Singapore eased restrictions, saw an immediate and dramatic spike in COVID-19 cases, then reintroduced and extended strict measures until June.
“Other flu pandemics – including in 1957 and 1968 – all had multiple waves. The 2009 H1N1 influenza A pandemic started in April and was followed, in the US and temperate northern hemisphere, by a second wave in the autumn.”
Dr Chris Moy, president of the Australian Medical Association in South Australia, also warned against Australia relaxing restrictions too quickly.
“We are not at all close to getting out of the woods ... If we open up again, we will get a second wave, there's no doubt about it,” Dr Moy told SBS News.

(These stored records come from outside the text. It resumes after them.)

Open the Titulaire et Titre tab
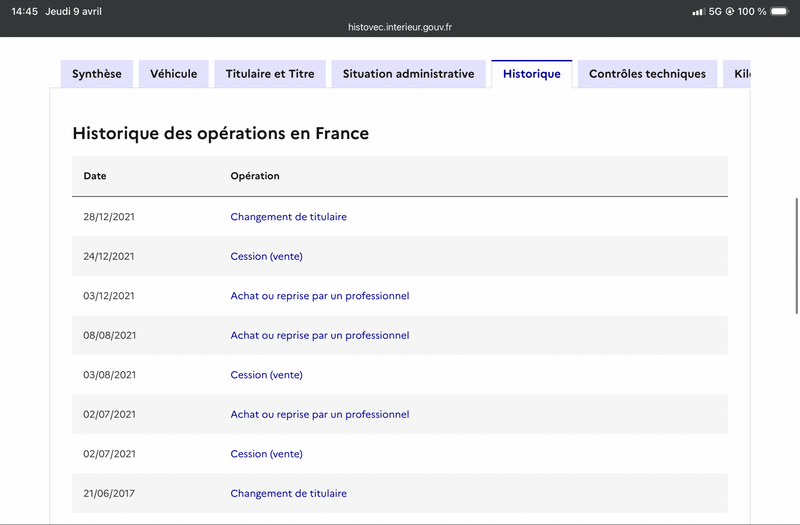The height and width of the screenshot is (525, 800). (270, 74)
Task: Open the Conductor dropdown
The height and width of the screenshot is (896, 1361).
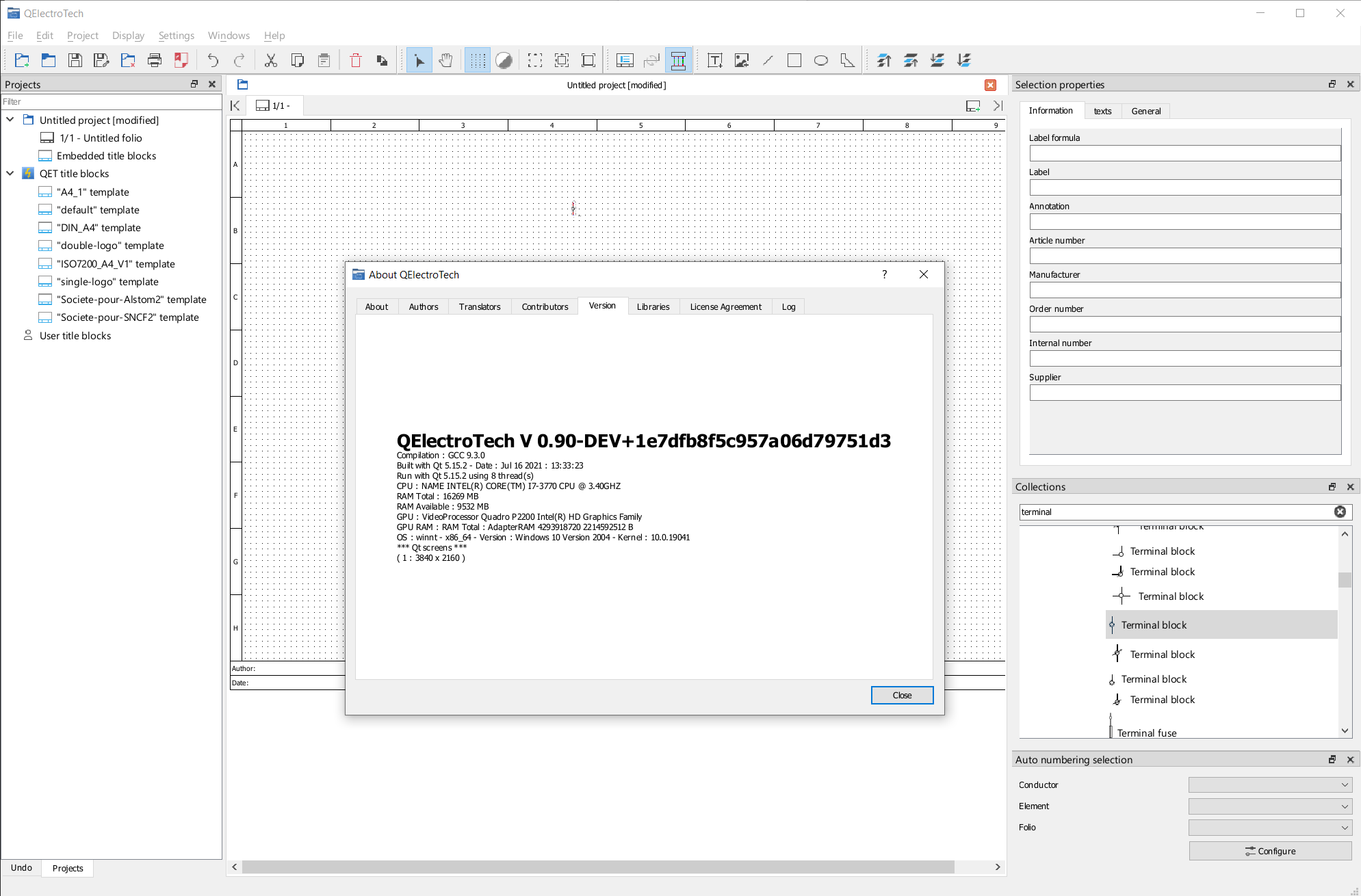Action: (x=1270, y=785)
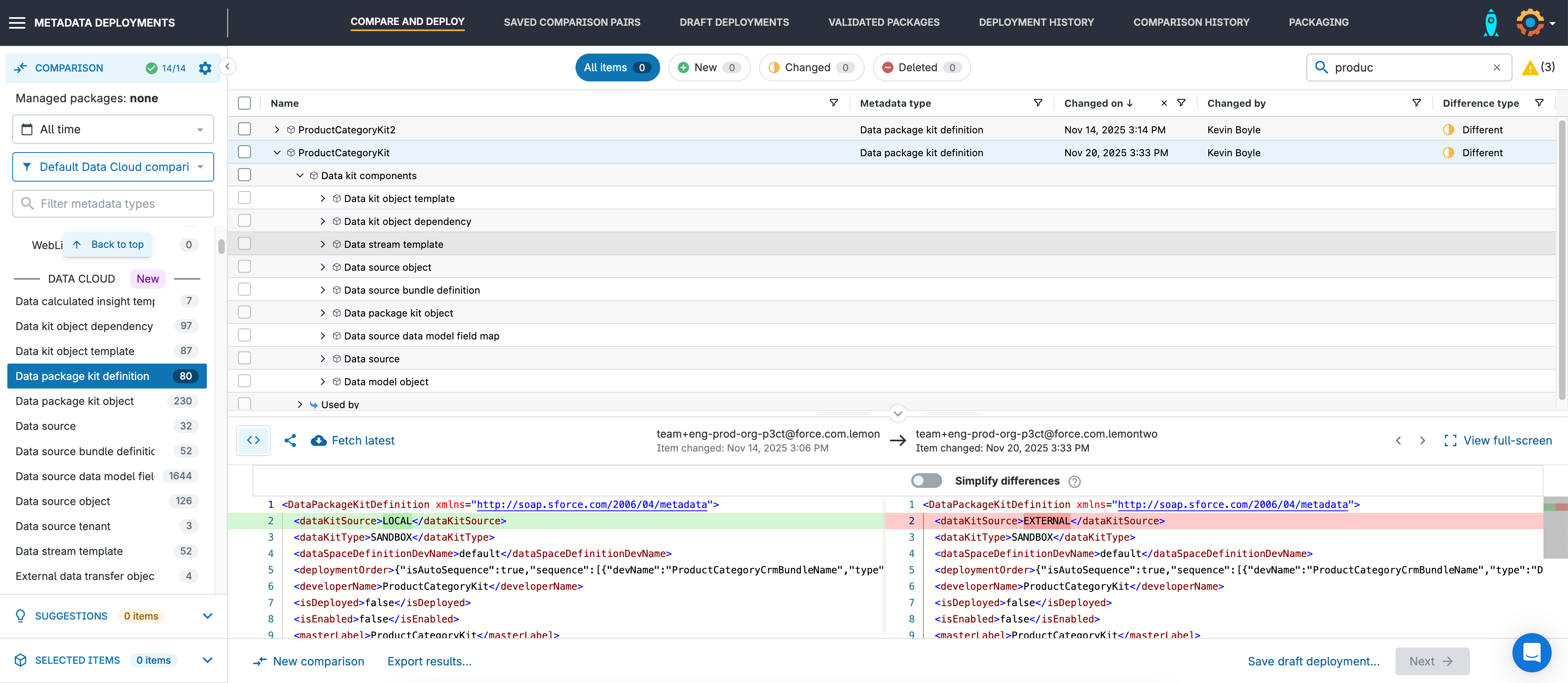Clear the search box with X icon
This screenshot has width=1568, height=683.
coord(1497,67)
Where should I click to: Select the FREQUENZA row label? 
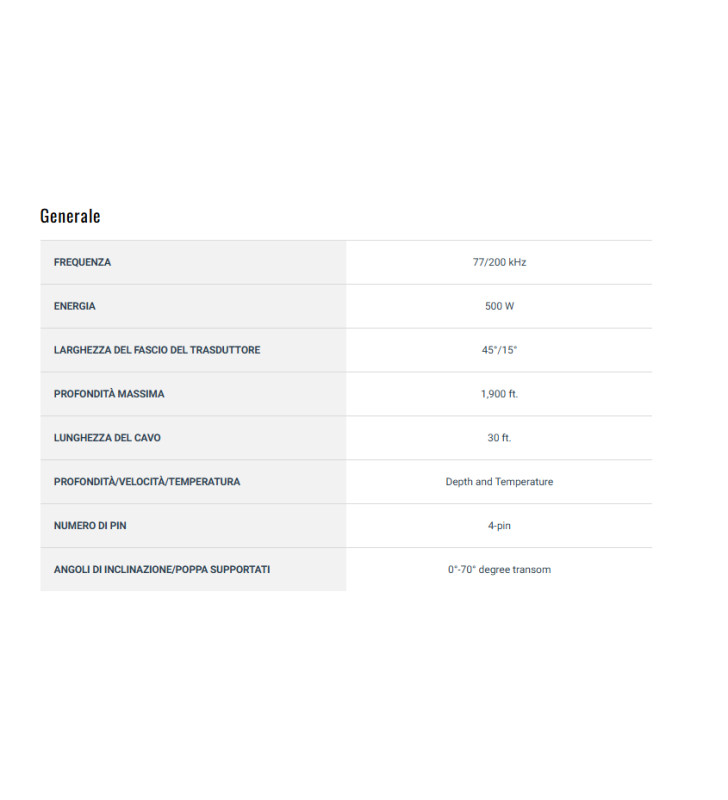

“And the next wave could be harder, because during the first wave we knew where ‘the enemy' was coming from – basically from overseas. We knew who we had to test and who we had to contact trace,” he said.
“The next wave, if it comes, will come from the community, and we won't know exactly where it's coming from, which is scary if that happens.”
A spokesperson for UK Prime Minister Boris Johnson told reporters this week: "If you move too quickly, then the virus could begin to spread exponentially again. The big concern is a second peak, that is what ultimately will do the most damage to health and the most damage to the economy.
“What we need to be certain of is that if we move to lift some of the social distancing measures it isn't going to lead to the virus starting to spread exponentially again."
Archie Clements, a professor of infectious disease epidemiology at Curtin University, is urging cautious lifting of social restrictions.
But he has sobering news.
“There are going to be some restrictions around our lives for a number of years, because it will take that long for a vaccine to be developed and tested and rolled out.”
Dr Snow agrees. “Until a vaccine exists, the risk won’t go away.”
Are you prepared for a long battle against COVID-19? Have you reconciled with yourself that our old ways may be at least a year away?